┌──

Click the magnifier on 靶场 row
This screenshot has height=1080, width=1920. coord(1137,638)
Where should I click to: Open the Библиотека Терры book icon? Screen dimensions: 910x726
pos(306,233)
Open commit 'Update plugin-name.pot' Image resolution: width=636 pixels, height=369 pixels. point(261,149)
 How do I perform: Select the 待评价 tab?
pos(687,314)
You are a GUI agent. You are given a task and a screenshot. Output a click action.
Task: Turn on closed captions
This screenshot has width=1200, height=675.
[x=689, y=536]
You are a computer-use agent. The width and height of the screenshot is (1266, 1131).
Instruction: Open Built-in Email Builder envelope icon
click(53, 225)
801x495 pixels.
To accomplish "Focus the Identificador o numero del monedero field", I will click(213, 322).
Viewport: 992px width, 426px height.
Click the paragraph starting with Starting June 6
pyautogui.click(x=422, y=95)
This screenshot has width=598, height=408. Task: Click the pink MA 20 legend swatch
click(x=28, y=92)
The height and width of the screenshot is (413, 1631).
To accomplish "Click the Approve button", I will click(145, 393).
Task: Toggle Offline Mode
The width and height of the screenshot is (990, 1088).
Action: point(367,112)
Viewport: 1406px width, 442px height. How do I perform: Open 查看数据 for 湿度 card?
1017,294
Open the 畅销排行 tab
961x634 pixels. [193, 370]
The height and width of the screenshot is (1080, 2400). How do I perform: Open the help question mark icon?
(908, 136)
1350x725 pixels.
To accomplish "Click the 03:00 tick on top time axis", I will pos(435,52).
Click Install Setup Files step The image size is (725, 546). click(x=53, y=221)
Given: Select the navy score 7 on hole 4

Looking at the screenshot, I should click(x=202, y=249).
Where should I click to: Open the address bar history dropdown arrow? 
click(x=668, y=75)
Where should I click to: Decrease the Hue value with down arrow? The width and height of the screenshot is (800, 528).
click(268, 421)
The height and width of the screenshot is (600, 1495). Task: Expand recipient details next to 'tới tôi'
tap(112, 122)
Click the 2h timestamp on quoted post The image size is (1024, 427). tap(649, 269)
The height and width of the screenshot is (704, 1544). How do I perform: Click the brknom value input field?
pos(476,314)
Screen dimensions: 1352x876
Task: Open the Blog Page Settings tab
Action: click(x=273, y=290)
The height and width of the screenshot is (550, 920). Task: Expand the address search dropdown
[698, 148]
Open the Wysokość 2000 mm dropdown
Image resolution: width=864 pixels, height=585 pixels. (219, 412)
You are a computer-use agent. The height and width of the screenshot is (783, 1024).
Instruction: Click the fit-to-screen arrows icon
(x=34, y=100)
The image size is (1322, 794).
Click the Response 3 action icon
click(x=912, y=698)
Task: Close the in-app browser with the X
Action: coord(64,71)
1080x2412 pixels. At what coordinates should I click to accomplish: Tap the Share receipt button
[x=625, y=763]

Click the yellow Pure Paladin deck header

└──

Start with the line above that contains "Open commit 'Update" and stop after the line that contains "Click the 2h". Output those lines exactly, and only those.

Open commit 'Update plugin-name.pot' Image resolution: width=636 pixels, height=369 pixels. point(261,149)
 How do I perform: Select the 待评价 tab?
pos(687,314)
You are a GUI agent. You are given a task and a screenshot. Output a click action.
Task: Turn on closed captions
This screenshot has width=1200, height=675.
[x=689, y=536]
You are a computer-use agent. The width and height of the screenshot is (1266, 1131).
Instruction: Open Built-in Email Builder envelope icon
click(53, 225)
801x495 pixels.
To accomplish "Focus the Identificador o numero del monedero field", I will click(213, 322).
Viewport: 992px width, 426px height.
Click the paragraph starting with Starting June 6
pyautogui.click(x=422, y=95)
This screenshot has width=598, height=408. Task: Click the pink MA 20 legend swatch
click(x=28, y=92)
The height and width of the screenshot is (413, 1631).
To accomplish "Click the Approve button", I will click(145, 393).
Task: Toggle Offline Mode
The width and height of the screenshot is (990, 1088).
Action: point(367,112)
Viewport: 1406px width, 442px height. How do I perform: Open 查看数据 for 湿度 card?
1017,294
Open the 畅销排行 tab
961x634 pixels. [193, 370]
The height and width of the screenshot is (1080, 2400). How do I perform: Open the help question mark icon?
(908, 136)
1350x725 pixels.
To accomplish "Click the 03:00 tick on top time axis", I will pos(435,52).
Click Install Setup Files step The image size is (725, 546). click(x=53, y=221)
Given: Select the navy score 7 on hole 4

Looking at the screenshot, I should click(x=202, y=249).
Where should I click to: Open the address bar history dropdown arrow? 
click(x=668, y=75)
Where should I click to: Decrease the Hue value with down arrow? The width and height of the screenshot is (800, 528).
click(268, 421)
The height and width of the screenshot is (600, 1495). Task: Expand recipient details next to 'tới tôi'
tap(112, 122)
Click the 2h timestamp on quoted post The image size is (1024, 427). tap(649, 269)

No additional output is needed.